Publicamos aqui o comentário do monge italiano Enzo Bianchi, fundador da Comunidade de Bose e da Casa della Madia, sobre o Evangelho deste 2º Domingo do Advento, 10 de dezembro de 2023 (Mc 1,1-8). A tradução é de Moisés Sbardelotto.
João Batista, o último profeta, encarna aquela voz anônima que Isaías invoca: “Preparai o caminho do Senhor”. O caminho do Senhor não está pronto, mas deve ser preparado. É claro que é o caminho do Senhor, mas se pede que nós o preparemos. E a única forma de prepará-lo é percorrê-lo com ele, sabendo que o caminho se faz com o andar, o caminho se faz caminhando. Somente caminhando com o Senhor, e ele caminhando conosco, é que realizamos e percorremos seu caminho.
Mas a voz também grita: “Endireitai suas estradas”. Portanto, não é possível preparar o caminho do Senhor sem endireitar também suas estradas. Mas quais estradas do Senhor somos chamados a endireitar, senão aquelas que nós entortamos, tornando-as às vezes até inviáveis não só para nós, mas também para aqueles que gostariam de percorrê-los? Estradas que interrompemos, tornamos tortuosas, inviáveis, senão até bloqueamos, tornando-as inacessíveis.
Endireitar as estradas, portanto, é o esforço de discernir que, sempre, os caminhos que o Senhor percorre para chegar até nós não são aqueles que nós estabelecemos, mas sim outros, na maioria das vezes inesperados, surpreendentes, incompreensíveis, senão até escandalosos. “Bem-aventurado aquele que encontra os teus caminhos em seu coração”, recita o salmista (Sl 84,1). Sim, nós endireitamos as estradas do Senhor quando finalmente conseguimos encontrá-las apenas onde o Senhor as traçou, e não em outro lugar.
Os caminhos do Senhor foram encontrados nos corações das figuras do Advento, homens e mulheres que acolheram a vinda do Senhor na carne. João Batista não só preparou o caminho do Senhor com sua pregação, mas sua própria vida também foi caminho de Deus. É no seguimento do Batista – “ele vem depois de mim”, confessa – que Jesus também começou a encontrar as estradas do Pai em seu coração.
Mas nem mesmo João foi poupado do esforço de endireitar as estradas do Senhor. Até ao fim ele perguntou a Jesus: “És tu quem há de vir ou devemos esperar outro?”, querendo dizer: “É teu o caminho do Senhor ou devemos procurar outro?”. O caminho de Cristo encarnado por Jesus, diferente daquele que ele havia pregado, era o caminho do Senhor, e o Batista lhe prestou obediência.

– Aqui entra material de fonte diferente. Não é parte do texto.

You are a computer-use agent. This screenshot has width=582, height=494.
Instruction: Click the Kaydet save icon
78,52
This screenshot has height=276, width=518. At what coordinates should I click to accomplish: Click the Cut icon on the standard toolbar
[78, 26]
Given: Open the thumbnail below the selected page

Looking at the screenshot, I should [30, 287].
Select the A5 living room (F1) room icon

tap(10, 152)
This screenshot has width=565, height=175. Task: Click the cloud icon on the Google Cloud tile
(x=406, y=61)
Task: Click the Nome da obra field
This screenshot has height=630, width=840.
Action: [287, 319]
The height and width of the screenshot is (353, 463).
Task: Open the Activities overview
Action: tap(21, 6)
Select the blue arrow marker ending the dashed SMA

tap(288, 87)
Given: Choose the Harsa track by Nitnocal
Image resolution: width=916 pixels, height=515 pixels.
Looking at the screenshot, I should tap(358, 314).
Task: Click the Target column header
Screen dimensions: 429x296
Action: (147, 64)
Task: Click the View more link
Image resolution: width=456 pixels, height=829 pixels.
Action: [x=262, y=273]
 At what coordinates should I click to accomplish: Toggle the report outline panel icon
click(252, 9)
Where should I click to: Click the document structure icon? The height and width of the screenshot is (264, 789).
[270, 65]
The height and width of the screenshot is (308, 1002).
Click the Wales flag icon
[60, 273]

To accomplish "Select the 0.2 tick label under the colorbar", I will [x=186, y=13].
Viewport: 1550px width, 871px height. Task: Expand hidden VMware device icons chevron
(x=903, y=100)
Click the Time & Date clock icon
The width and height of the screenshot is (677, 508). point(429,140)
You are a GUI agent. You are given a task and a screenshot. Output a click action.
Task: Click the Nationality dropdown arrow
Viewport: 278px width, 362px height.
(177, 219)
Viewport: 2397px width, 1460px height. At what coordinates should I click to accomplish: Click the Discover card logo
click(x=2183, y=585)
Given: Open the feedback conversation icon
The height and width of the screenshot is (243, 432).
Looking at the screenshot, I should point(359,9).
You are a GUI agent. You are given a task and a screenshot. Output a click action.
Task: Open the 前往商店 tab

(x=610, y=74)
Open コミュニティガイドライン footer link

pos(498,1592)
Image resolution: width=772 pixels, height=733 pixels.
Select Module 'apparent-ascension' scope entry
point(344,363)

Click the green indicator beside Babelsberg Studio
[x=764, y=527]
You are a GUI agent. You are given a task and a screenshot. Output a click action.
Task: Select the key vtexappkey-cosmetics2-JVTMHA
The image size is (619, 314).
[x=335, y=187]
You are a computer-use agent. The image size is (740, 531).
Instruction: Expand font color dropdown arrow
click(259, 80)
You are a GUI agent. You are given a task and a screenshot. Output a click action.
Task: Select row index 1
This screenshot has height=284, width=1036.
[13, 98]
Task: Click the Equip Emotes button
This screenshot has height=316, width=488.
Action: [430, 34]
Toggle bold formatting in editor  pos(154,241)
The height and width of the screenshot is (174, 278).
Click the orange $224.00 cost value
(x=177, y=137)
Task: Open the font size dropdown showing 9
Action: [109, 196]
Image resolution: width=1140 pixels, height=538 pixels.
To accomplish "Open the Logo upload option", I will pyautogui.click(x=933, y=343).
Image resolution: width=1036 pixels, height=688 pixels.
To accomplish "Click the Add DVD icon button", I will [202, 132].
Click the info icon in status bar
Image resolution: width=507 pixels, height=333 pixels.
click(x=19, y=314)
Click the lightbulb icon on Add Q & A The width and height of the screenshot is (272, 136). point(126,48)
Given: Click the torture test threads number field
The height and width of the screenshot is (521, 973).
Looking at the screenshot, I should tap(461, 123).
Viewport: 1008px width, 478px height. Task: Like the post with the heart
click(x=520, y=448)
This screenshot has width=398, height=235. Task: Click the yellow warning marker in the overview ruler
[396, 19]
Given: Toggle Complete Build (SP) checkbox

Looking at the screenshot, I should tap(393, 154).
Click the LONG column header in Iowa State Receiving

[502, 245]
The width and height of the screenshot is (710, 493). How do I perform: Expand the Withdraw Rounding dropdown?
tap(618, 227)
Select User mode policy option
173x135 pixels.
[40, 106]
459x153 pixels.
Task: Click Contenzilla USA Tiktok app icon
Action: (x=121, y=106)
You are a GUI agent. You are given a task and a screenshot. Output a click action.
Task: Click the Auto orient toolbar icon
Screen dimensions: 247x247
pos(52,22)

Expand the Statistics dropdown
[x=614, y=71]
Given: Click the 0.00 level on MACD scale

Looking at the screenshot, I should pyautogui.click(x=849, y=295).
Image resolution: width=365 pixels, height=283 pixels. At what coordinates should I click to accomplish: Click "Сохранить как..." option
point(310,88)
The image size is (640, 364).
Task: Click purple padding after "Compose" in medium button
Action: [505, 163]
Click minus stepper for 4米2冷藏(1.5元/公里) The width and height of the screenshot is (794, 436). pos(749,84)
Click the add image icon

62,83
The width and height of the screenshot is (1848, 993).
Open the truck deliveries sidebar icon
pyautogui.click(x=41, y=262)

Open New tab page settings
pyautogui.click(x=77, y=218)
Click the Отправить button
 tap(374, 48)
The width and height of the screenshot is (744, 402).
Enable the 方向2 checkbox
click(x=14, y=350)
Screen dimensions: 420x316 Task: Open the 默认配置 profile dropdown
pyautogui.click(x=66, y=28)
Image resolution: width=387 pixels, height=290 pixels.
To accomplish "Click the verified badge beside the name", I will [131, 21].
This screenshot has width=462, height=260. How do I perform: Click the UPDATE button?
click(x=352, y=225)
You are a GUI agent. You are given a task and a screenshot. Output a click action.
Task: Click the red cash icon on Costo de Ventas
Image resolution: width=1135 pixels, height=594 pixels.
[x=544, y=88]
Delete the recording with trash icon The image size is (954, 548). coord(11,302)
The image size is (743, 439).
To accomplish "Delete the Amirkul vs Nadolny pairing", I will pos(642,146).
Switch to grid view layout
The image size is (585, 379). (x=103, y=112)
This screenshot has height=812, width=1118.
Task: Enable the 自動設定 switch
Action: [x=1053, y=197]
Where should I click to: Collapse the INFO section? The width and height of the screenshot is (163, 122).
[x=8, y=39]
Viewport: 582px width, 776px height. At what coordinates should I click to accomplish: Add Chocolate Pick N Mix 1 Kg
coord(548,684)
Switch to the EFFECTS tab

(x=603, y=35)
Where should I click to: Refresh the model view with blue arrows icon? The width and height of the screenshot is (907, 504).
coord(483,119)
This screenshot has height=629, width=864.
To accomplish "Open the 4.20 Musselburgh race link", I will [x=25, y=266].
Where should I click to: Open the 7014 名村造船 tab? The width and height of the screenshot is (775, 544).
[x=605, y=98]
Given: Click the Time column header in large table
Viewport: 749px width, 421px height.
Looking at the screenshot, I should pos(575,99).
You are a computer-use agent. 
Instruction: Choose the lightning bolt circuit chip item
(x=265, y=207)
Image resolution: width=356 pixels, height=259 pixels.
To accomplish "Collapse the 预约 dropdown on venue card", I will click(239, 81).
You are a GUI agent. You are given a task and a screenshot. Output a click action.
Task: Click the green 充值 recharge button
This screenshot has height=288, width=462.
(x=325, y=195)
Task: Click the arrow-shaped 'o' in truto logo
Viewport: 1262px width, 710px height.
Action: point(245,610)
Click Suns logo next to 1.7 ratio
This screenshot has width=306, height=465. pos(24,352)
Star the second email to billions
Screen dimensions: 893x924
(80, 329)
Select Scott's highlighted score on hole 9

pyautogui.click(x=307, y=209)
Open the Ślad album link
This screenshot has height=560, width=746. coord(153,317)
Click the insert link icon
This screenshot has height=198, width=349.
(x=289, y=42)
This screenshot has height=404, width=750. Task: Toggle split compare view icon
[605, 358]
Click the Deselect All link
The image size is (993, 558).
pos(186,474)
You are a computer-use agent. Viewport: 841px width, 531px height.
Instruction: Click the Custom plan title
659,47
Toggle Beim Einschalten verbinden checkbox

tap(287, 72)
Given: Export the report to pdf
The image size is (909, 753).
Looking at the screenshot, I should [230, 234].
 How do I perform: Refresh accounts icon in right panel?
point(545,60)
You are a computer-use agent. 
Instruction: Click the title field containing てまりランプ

E o justo José, também ele, encontrou as estradas do Senhor em seu coração, parando para pensar diante do fato chocante para ele da gravidez de Maria. Endireitou as estradas da Lei do Senhor, tomando consigo Maria, porque a amava e recusando-se a entregá-la à desumanidade daquela Lei. Como que dizendo que o amor também endireita a Lei de Deus praticada pelos homens.
E Maria, que também teve que encontrar em seu coração as estradas do Senhor para poder acolher em seu ventre o filho de Deus, também teve que endireitar as estradas de Deus, aceitando engravidar sem conhecer homem.
Cada Advento que passa e cada vinda do Senhor que se aproxima deveriam fazer crescer em nós a consciência de que, na realidade, há uma só coisa para a qual devemos nos preparar: preparar-nos para não estarmos preparados.
Parece paradoxal dizer isso enquanto ouvimos a voz do Batista gritando: “Preparai o caminho do Senhor”. No entanto, preparemo-nos para não estarmos prontos, porque, assim como em sua vinda na carne, ainda mais em sua vinda em glória, o Senhor Jesus irá irromper desestabilizando-nos. Desestabilizando a nós que domesticamos Deus no estreito pátio da religião, de modo que nem mesmo o Evangelho de Cristo consegue mais nos surpreender.
Preparemo-nos para não estarmos preparados, porque Advento significa, em primeiro lugar, ser surpreendidos por Jesus Cristo no inesperado encontro com sua presença.
“É preciso se surpreender para se tornar verdadeiro” (M. de Certeau).